Individuals own more and more online accounts to perform various tasks in their daily life. As such, users have been increasing their usage of passwords to access those online accounts. Because of the difficulties in remembering multiple passwords, users often employ risky password behaviours such as password reuse, writing passwords down, choosing weak passwords, and not changing passwords regularly.
There are alternatives such as password managers and biometrics to help users manage their passwords without having to remember it. However, several studies found that the use of password managers has been limited.
Unlike previous research focusing on repetition/rehearsal as a means of increasing memorability, this study focuses on password verification—a part of the password creation stage—where the user is asked, after creating his or her password, to re-enter it. Naomi Woods and Mikko Siponen hypothesize that increasing the number of times a user is required to verify their password could have a positive effect on the memorability of that password.

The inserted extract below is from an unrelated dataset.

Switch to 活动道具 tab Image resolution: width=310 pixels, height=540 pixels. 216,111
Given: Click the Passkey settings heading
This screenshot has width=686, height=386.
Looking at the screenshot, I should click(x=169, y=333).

Through an experimental design involving participants creating and recalling passwords on a web-based system, the authors examine the effects of three experimental conditions (verifying passwords x1, x2, x3) on password recall and user convenience in checking passwords at the creation stage.
Ninety participants completed the entire study and were allocated into three groups: control group (verification x1 (N=30)), and two experimental groups: (verification x2 (N=30), and verification x3 (N=30)).
The findings of the experiment showed that verifying passwords three times increases password memorability by 28% when compared with verifying passwords just once. Even increasing the verification to only two times increased password memorability by 17%. These results are significant, especially for the amount of change or difference between the three conditions, i.e., one or two extra verification times.
The results of the study suggest that small increases in password verification do not have a notable effect on the levels of inconvenience experienced by the user. Not only user convenience levels were similar across all three groups, but the number of times of verification did not equate to a decrease in user convenience. Several participants reported that they felt that through repeating the verification stage, it was “helping” their memory.
This study has important implications as it suggests that increased numbers of password verification can increase password memorability.